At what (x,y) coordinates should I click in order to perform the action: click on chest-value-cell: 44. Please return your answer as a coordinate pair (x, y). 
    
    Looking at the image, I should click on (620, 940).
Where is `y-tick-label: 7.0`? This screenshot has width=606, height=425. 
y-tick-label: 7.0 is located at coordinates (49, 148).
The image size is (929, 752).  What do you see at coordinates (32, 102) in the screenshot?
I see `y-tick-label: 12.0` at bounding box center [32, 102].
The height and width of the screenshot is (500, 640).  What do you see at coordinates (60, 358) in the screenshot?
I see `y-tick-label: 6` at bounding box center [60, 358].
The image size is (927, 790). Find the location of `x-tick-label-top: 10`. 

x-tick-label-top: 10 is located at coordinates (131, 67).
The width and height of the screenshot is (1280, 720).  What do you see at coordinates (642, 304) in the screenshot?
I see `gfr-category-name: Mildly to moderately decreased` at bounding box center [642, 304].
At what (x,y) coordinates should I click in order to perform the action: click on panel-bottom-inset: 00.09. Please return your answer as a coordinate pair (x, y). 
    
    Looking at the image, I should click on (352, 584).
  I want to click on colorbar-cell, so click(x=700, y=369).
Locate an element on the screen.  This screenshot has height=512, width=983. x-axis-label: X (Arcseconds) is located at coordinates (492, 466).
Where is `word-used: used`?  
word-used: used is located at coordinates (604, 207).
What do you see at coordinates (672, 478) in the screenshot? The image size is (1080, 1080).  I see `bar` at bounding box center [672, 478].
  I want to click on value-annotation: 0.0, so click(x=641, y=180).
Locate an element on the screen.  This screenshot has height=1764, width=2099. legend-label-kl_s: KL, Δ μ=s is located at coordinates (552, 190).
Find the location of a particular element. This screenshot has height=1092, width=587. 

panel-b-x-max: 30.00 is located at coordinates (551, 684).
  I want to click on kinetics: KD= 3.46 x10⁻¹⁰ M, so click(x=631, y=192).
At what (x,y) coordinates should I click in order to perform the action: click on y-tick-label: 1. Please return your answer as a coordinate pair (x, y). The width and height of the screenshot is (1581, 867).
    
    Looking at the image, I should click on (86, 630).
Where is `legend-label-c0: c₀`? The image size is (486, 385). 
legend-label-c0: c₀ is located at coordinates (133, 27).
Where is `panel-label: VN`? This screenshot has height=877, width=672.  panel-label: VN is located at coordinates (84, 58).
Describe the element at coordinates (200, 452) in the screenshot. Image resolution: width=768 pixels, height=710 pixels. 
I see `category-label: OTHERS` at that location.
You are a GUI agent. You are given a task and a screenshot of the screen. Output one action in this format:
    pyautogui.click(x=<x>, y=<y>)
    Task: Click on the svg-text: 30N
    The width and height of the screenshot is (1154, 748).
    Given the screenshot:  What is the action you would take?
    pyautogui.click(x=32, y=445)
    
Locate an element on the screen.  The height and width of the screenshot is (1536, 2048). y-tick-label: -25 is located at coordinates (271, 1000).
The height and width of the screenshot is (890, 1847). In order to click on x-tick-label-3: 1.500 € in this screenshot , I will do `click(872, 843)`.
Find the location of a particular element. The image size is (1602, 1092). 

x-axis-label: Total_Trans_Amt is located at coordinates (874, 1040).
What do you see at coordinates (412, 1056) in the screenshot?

> [Opdracht] Zet alle gegevens hierboven om in een genummerde lijst en laat de lege regels weg.

> [Antwoord]
1. At what (x,y) coordinates should I click in order to perform the action: click on chest-value-cell: 44. Please return your answer as a coordinate pair (x, y). 
2.     Looking at the image, I should click on (620, 940).
3. Where is `y-tick-label: 7.0`? This screenshot has width=606, height=425. 
4. y-tick-label: 7.0 is located at coordinates (49, 148).
5. The image size is (929, 752).  What do you see at coordinates (32, 102) in the screenshot?
6. I see `y-tick-label: 12.0` at bounding box center [32, 102].
7. The height and width of the screenshot is (500, 640).  What do you see at coordinates (60, 358) in the screenshot?
8. I see `y-tick-label: 6` at bounding box center [60, 358].
9. The image size is (927, 790). Find the location of `x-tick-label-top: 10`. 
10. x-tick-label-top: 10 is located at coordinates (131, 67).
11. The width and height of the screenshot is (1280, 720).  What do you see at coordinates (642, 304) in the screenshot?
12. I see `gfr-category-name: Mildly to moderately decreased` at bounding box center [642, 304].
13. At what (x,y) coordinates should I click in order to perform the action: click on panel-bottom-inset: 00.09. Please return your answer as a coordinate pair (x, y). 
14.     Looking at the image, I should click on (352, 584).
15.   I want to click on colorbar-cell, so click(x=700, y=369).
16. Locate an element on the screen.  This screenshot has height=512, width=983. x-axis-label: X (Arcseconds) is located at coordinates (492, 466).
17. Where is `word-used: used`?  
18. word-used: used is located at coordinates (604, 207).
19. What do you see at coordinates (672, 478) in the screenshot? The image size is (1080, 1080).  I see `bar` at bounding box center [672, 478].
20.   I want to click on value-annotation: 0.0, so click(x=641, y=180).
21. Locate an element on the screen.  This screenshot has height=1764, width=2099. legend-label-kl_s: KL, Δ μ=s is located at coordinates (552, 190).
22. Find the location of a particular element. This screenshot has height=1092, width=587. 
23. panel-b-x-max: 30.00 is located at coordinates (551, 684).
24.   I want to click on kinetics: KD= 3.46 x10⁻¹⁰ M, so click(x=631, y=192).
25. At what (x,y) coordinates should I click in order to perform the action: click on y-tick-label: 1. Please return your answer as a coordinate pair (x, y). The width and height of the screenshot is (1581, 867).
26.     Looking at the image, I should click on (86, 630).
27. Where is `legend-label-c0: c₀`? The image size is (486, 385). 
28. legend-label-c0: c₀ is located at coordinates (133, 27).
29. Where is `panel-label: VN`? This screenshot has height=877, width=672.  panel-label: VN is located at coordinates (84, 58).
30. Describe the element at coordinates (200, 452) in the screenshot. Image resolution: width=768 pixels, height=710 pixels. 
31. I see `category-label: OTHERS` at that location.
32. You are a GUI agent. You are given a task and a screenshot of the screen. Output one action in this format:
33.     pyautogui.click(x=<x>, y=<y>)
34.     Task: Click on the svg-text: 30N
35.     The width and height of the screenshot is (1154, 748).
36.     Given the screenshot:  What is the action you would take?
37.     pyautogui.click(x=32, y=445)
38. Locate an element on the screen.  The height and width of the screenshot is (1536, 2048). y-tick-label: -25 is located at coordinates (271, 1000).
39. The height and width of the screenshot is (890, 1847). In order to click on x-tick-label-3: 1.500 € in this screenshot , I will do `click(872, 843)`.
40. Find the location of a particular element. The image size is (1602, 1092). 
41. x-axis-label: Total_Trans_Amt is located at coordinates (874, 1040).
42. What do you see at coordinates (412, 1056) in the screenshot?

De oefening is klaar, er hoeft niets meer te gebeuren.